Os ministros não debateram a ação da Rede Sustentabilidade, que também pedia o afastamento de Cunha e avançava a discussão para toda a linha sucessória da presidente, o que inclui o presidente do Senado, Renan Calheiros (PMDB-AL). O relator da ação, Marco Aurélio, havia pautado o pedido na quarta-feira.
Mas a liminar concedida por Teori na madrugada de ontem acabou centralizando as discussões e Marco Aurélio desistiu de pautar a ação da Rede. Ele considerou que o julgamento desta ação não seria tão urgente porque Renan Calheiros, o seguinte na linha sucessória, ainda não é réu, embora tenha dez inquéritos no Supremo.
Ao acompanhar o relator, o presidente da Corte, Ricardo Lewandowski, reafirmou a legalidade da medida e afirmou que esta foi “extremamente comedida” porque o ministro poderia ter decidido pela “prisão preventiva ou de outras alternativas que tinha à disposição”.
Lewandowski também afirmou que o Supremo está atuando dentro de sua competência jurisdicional e já atuou de maneira semelhante em assembleias legislativas ou municípios.
Ao votar, a maioria dos ministros destacou a excepcionalidade da medida e garantiu que esta não significa uma interferência indevida do Poder Judiciário no Legislativo. “Não há aqui nenhuma abordagem que se possa aludir a uma invasão de um Poder sobre o outro”, disse Fux ao proferir seu voto.

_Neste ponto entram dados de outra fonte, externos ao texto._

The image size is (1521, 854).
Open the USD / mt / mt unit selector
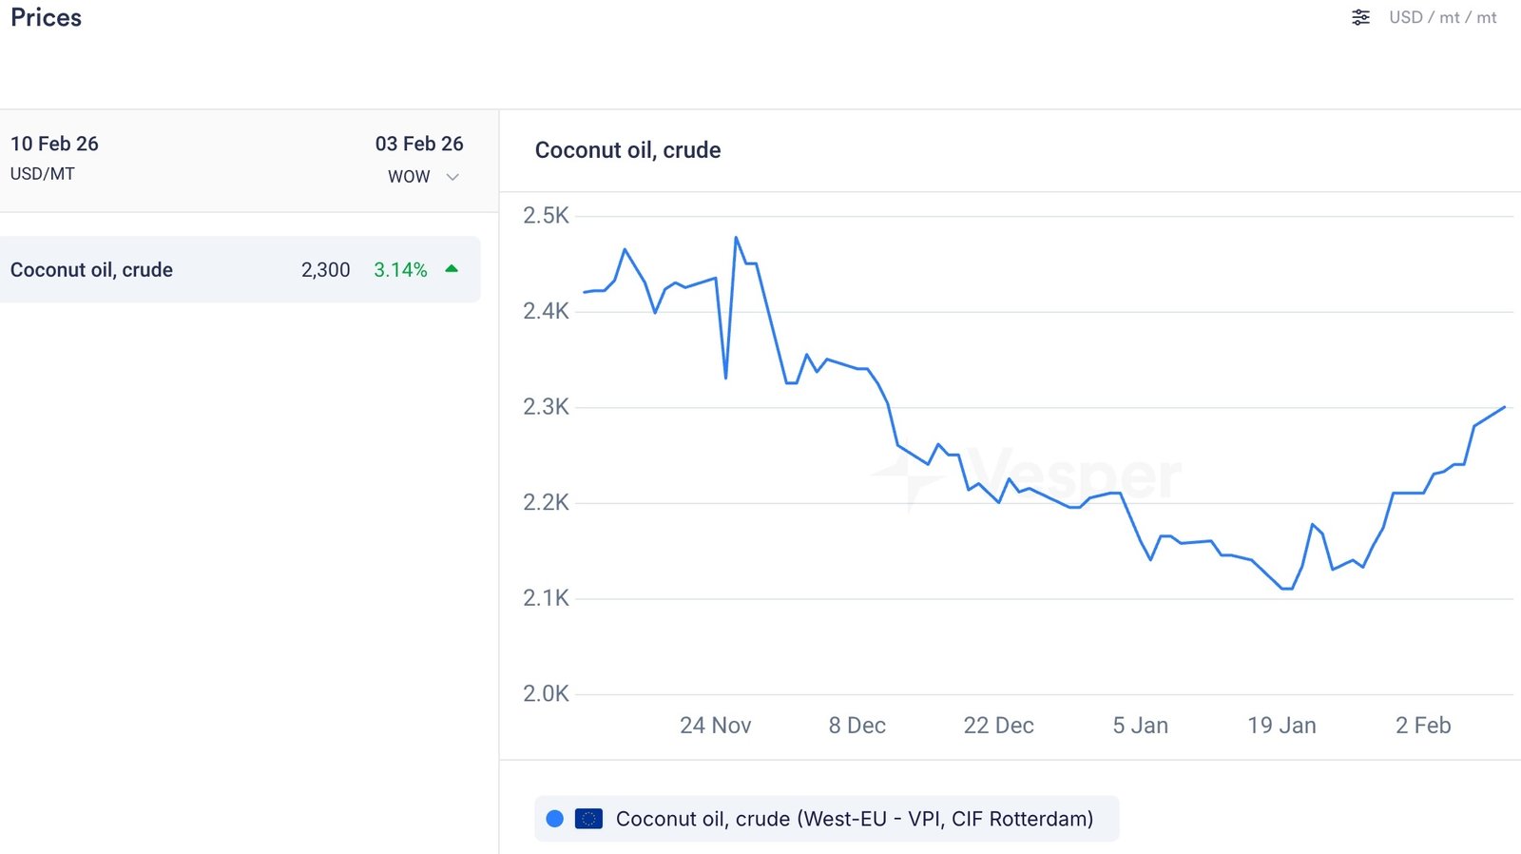(x=1442, y=17)
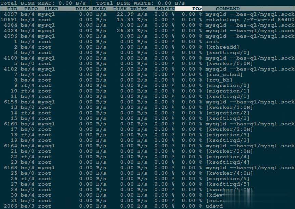This screenshot has height=209, width=295.
Task: Click the udevd process in the last row
Action: 214,206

Para Marco Aurélio, a necessidade de debater sobre o afastamento de um presidente da Câmara é “extraordinária”, “excepcionada” e “pontual”.
Cármen Lúcia classificou a situação como “excepcionalíssima”. “O Supremo Tribunal Federal nesta decisão não apenas defende e guarda a Constituição, como é da sua obrigação, como defende e guarda a própria Câmara dos Deputados para resguardar todos os princípios e regras que têm de ser aplicadas. Uma vez que a imunidade do cargo não pode ser confundida com impunidade”, disse a ministra.
Já Celso de Mello disse que a Lava-Jato revelou a “aliança espúria” existente entre o público e o privado: “Os fatos emergentes da determinada ação Lava-Jato, que alegadamente envolvem participação do presidente da Câmara dos Deputados, sugerem que existem no âmago do aparelho de Estado uma aliança espúria de agentes públicos de um lado e de agentes privados de outro”.
Cunha foi denunciado pela Procuradoria-Geral da República em agosto de 2015 e a ação foi recebida em março pelo Supremo – ele então virou réu. A PGR acusa Cunha de ter recebido entre 2006 e 2010 US$ 5 milhões em propina desviada de contratos para a aquisição dois navios-sonda pela Petrobras para operar no Golfo do México e na África. Ele também teria orquestrado esquema para pressionar empresários a pagar propina via requerimentos para prestar esclarecimentos em audiências na Câmara dos Deputados.
Principal fiador do pedido de impeachment da presidente Dilma, Cunha sai do comando da Câmara às vésperas da votação do Senado que vai decidir sobre o afastamento da petista.